Breakfast Italian Frittata

Ingredients:
8 Large Eggs
1 Tbsp. Olive Oil
1 Tbsp. Butter
1 lb. SYRACUSE'S Italian Sausage (Mild, Hot or Linguisa in links, rope or bulk)
1/2 Medium Red Onion*, diced
1/2 Red Bell Pepper*, diced
1/2 Green Bell Pepper*, diced
1/4 c Italian Blend Shredded White Cheeses
1/4 c Tops of Green Onions
2 Tbsp. Parmesan
1 Small Roma tomato
Italian Parsley

Instructions:

Step 1: Brown sausage 25 minutes or until completely cooked. If using bulk, crumble with fork while cooking and drain. If using rope or links, cool and slice.

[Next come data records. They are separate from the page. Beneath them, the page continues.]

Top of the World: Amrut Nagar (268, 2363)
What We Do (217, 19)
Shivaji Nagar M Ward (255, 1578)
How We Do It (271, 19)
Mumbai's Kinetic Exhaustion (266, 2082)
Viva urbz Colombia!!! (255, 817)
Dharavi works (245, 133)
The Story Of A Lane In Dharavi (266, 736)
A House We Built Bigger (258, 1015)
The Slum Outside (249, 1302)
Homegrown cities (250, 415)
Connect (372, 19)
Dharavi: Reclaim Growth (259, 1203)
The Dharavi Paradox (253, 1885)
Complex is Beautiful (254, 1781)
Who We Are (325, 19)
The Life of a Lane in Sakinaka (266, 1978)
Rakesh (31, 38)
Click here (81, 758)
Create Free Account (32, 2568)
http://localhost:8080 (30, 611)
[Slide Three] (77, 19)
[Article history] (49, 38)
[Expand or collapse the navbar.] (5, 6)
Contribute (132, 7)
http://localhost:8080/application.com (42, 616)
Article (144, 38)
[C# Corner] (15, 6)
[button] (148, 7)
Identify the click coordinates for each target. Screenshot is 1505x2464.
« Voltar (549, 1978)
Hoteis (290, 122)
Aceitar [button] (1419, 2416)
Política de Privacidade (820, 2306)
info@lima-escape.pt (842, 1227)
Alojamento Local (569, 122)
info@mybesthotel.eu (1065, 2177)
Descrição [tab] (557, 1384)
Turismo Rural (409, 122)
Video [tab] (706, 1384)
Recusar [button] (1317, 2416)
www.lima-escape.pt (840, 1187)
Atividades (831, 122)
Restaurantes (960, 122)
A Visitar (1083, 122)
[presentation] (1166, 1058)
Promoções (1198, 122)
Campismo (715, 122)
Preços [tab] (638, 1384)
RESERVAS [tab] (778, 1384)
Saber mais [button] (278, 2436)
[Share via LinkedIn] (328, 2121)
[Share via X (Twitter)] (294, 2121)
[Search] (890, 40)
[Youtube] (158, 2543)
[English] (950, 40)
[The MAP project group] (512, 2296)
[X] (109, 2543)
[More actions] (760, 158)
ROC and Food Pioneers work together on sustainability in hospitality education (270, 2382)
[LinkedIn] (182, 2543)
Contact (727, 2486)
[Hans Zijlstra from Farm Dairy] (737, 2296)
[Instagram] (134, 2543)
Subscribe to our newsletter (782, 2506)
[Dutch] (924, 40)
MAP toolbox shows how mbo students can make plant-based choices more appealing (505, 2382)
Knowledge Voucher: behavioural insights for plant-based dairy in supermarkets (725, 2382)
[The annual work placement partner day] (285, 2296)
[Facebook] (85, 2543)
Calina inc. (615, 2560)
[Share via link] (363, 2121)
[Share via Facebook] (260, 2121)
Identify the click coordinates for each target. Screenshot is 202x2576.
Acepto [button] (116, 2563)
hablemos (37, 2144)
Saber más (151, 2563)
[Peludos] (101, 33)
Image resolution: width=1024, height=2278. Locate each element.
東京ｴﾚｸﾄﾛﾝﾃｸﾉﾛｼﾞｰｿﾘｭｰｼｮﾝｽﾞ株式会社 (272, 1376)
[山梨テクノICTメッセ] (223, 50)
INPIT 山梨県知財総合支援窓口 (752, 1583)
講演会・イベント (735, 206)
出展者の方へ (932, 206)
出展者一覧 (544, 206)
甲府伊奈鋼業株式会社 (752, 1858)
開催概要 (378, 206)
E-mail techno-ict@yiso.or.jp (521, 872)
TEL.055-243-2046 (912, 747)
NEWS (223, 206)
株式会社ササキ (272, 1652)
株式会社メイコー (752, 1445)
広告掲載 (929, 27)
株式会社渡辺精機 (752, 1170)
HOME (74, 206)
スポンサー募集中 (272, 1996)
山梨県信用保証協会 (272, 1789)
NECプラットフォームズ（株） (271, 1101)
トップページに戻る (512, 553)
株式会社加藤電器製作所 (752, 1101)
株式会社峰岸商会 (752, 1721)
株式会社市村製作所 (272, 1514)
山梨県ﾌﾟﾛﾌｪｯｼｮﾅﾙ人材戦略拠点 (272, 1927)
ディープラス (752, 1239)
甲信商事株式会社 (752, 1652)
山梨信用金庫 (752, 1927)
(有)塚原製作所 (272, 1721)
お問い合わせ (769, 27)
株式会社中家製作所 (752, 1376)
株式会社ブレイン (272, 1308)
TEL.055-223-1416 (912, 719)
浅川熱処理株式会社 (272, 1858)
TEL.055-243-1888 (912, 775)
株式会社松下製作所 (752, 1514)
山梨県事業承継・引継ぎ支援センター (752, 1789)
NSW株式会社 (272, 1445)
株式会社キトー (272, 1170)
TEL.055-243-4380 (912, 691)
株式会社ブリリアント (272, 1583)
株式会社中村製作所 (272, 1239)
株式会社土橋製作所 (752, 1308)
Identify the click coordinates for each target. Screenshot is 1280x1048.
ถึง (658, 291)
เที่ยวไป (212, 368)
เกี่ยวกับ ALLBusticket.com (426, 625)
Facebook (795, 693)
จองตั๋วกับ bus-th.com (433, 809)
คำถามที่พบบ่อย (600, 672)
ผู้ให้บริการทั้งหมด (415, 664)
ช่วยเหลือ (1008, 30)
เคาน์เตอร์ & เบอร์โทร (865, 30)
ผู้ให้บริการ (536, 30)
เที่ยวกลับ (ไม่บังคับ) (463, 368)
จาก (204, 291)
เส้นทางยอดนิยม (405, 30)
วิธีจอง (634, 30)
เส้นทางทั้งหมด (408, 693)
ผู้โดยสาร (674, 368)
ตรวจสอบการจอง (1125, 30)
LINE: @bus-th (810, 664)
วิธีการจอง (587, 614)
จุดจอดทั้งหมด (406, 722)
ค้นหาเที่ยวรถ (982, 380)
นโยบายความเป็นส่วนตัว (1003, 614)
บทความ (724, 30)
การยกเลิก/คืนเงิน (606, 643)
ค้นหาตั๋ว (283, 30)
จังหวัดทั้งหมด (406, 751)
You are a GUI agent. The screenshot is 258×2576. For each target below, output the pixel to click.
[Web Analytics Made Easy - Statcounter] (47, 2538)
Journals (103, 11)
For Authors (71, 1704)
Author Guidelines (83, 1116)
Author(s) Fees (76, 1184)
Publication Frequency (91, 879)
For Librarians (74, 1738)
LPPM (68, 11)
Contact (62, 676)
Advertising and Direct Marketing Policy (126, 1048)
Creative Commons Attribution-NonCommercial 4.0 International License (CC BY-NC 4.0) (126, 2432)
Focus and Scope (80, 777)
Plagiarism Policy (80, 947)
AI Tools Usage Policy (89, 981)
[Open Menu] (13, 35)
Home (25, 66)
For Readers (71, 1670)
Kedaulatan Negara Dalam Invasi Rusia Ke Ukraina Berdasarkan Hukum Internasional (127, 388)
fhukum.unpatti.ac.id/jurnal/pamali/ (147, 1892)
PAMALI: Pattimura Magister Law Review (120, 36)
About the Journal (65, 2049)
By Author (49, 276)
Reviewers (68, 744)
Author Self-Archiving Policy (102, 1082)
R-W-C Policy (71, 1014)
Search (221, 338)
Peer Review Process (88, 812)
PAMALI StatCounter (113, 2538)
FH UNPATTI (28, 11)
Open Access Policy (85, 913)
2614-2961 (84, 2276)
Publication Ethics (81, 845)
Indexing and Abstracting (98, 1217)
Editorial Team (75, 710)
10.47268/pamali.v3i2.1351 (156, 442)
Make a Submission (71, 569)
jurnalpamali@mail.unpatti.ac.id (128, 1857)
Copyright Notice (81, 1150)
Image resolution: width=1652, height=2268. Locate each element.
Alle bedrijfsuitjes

Set aside.
Step 2: Sauté bell peppers and onion in 1 tsp of olive oil for about 2 minutes. Set aside.
Step 3: Preheat oven to 375°F. Beat eggs lightly. Heat oil and butter in 9” or 10” skillet over moderately high heat. When oil and butter are sizzling, add eggs and reduce heat to low. Add cooked sausage, vegetables, and cheese. Cook gently lifting edges of frittata to let uncooked egg run underneath, until it is just set on top. Sprinkle with tops of green onions and dust with parmesan if desired. Transfer skillet to oven and bake just until frittata is firm on top. Do not overcook.
Step 4: Cool in skillet, then slide onto serving platter and cut into wedges. Serve frittata with bruschetta or Italian toast. Sprinkle with diced Roma tomatoes and parsley. *Any vegetables may be used.